Don't know where you live, but I can tell you in large cities like New York we encounter this same exact type of mismatch, along with many other guys of all races with their own issues. Just like the straight population, we gays have our share of cliche guys with cliche hangups. And yes, your guy is a walking cliche: the insecure, clumsy black top with "only" an average cock and no real clue about sex, who fears the "black porn god" expectations of white boys. He's attracted to other races (as many of us are) but has deep insecurities that prevent him handling the "baggage" of that attraction in a lighthearted, sexually fun way. That isn't just a race thing, it happens in all sorts of "opposites attract" scenarios: the physical or personality difference is intensely attractive in some respects, but also challenging to deal with if it triggers guilt or insecurity.

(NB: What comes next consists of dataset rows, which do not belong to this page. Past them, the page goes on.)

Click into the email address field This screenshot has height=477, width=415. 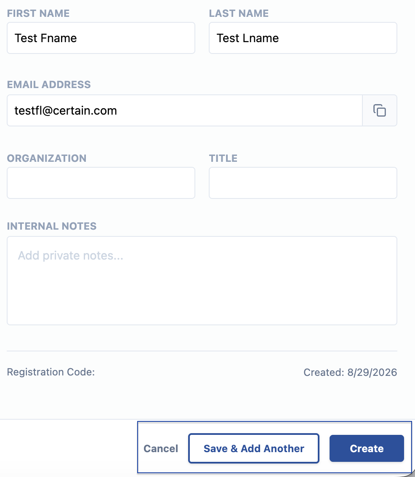(185, 110)
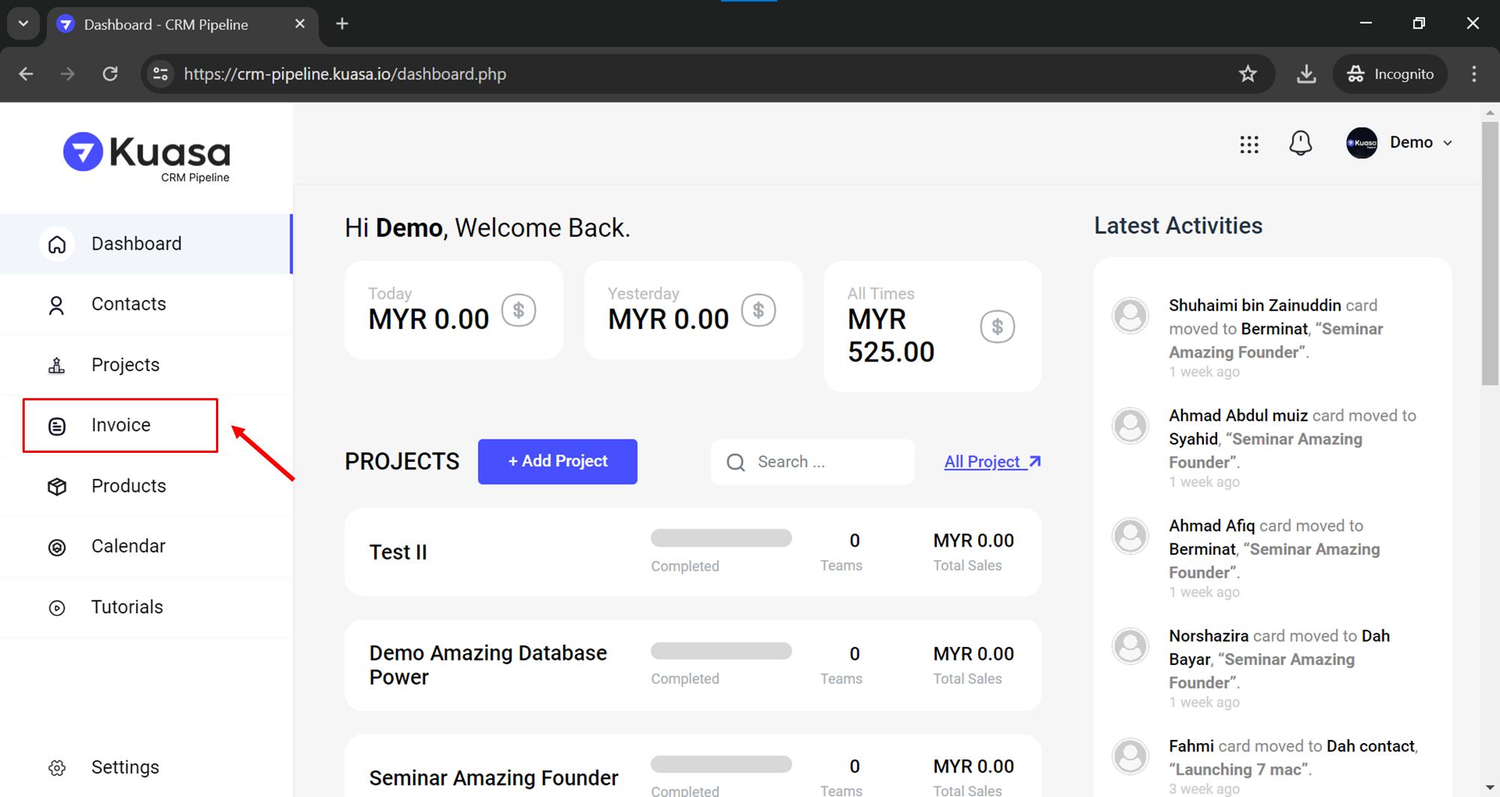Image resolution: width=1500 pixels, height=797 pixels.
Task: Click the Kuasa CRM Pipeline logo
Action: [x=147, y=156]
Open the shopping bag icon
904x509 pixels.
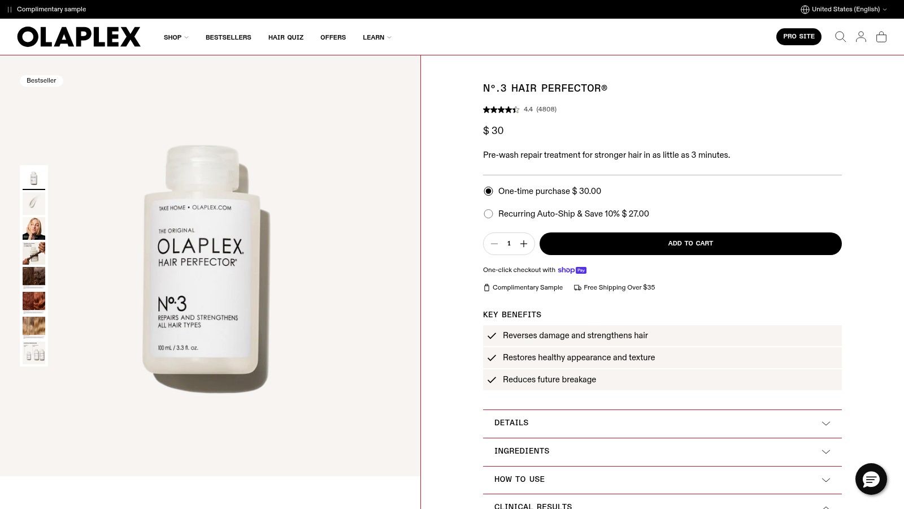click(x=881, y=37)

Whether it is worth trying to help such guys work thru those issues in hopes you'll develop something special, depends a lot on where you are in your own life. If you're young, it probably isn't worth the effort: you have time to meet and date lots of other men who may be a better fit for you. Wasting precious youth on guys who probably can't be "fixed" is something you might deeply regret later in life. If you're older, you may or may not be more interested or capable of dealing with these issues. Either way, understand people don't generally change: they are who they are. If he was in current, active therapy, and cognizant he has things he needs help with, there might be a chance. Otherwise, probably not.

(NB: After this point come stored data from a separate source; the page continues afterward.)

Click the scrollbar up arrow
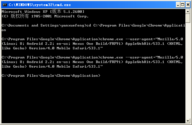Screen dimensions: 192x125 (x=188, y=12)

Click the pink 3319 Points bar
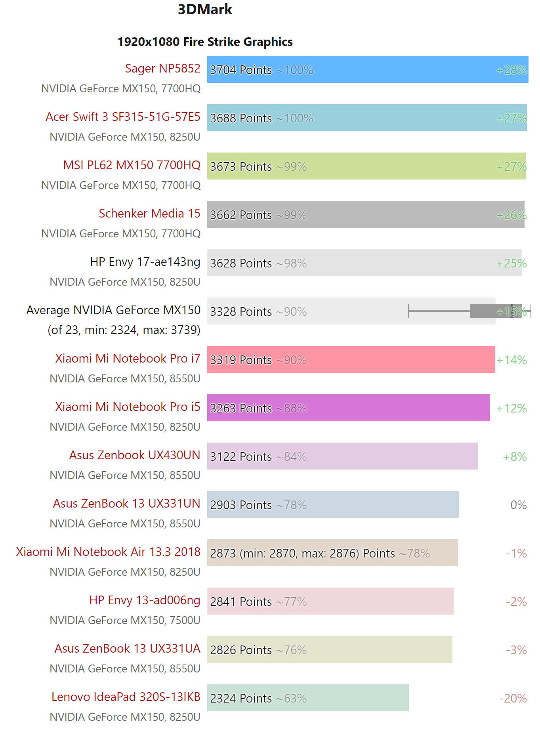[x=351, y=359]
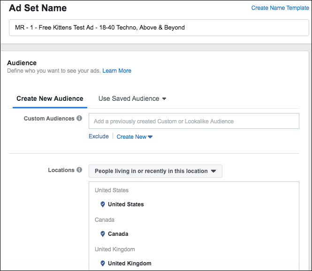Click the United States location pin icon
This screenshot has height=271, width=312.
tap(103, 204)
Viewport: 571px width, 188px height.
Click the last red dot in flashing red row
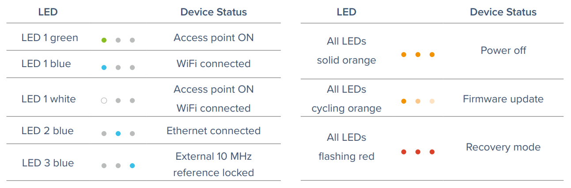[432, 152]
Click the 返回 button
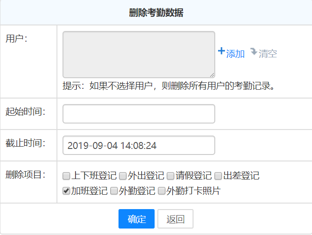 click(175, 219)
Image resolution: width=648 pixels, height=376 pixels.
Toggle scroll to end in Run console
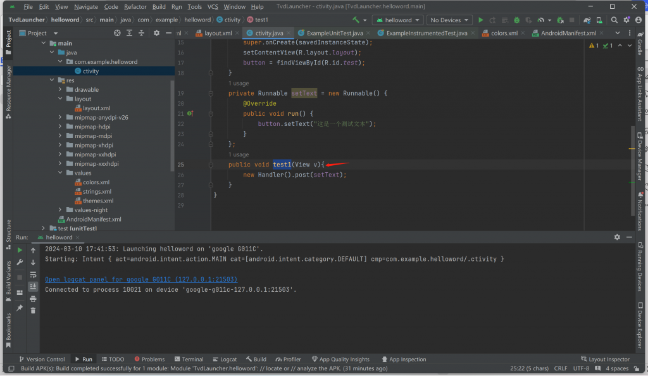pos(34,286)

Don't make the mistake of holding on to an unsatisfactory lover just because he's available. All bottoms go thru periods where it seems there aren't any tops around, so they'll cling to any guy who'll top them. It is better to be alone, or jerk off with other bottoms, than stay with a terrible top (and there are lots of terrible tops in the world). Whining to you about his insecurities in bed is tacky but forgivable. The other behavior (ignoring your position comfort for his own, jabbing his fingers in you with no regard for injury) are big red flags that you should walk away from. That level of selfishness is not likely to change, and borders on abuse: he's a born and bred lousy top.
Unless you live in a very small town with very limited opportunities to meet other people, you'd likely be better off moving on. Personality issues can sometimes be dealt with, but a sexual attitude this shitty would be very hard to overcome. Being sexually inept is one thing, being hostile and negligent is another.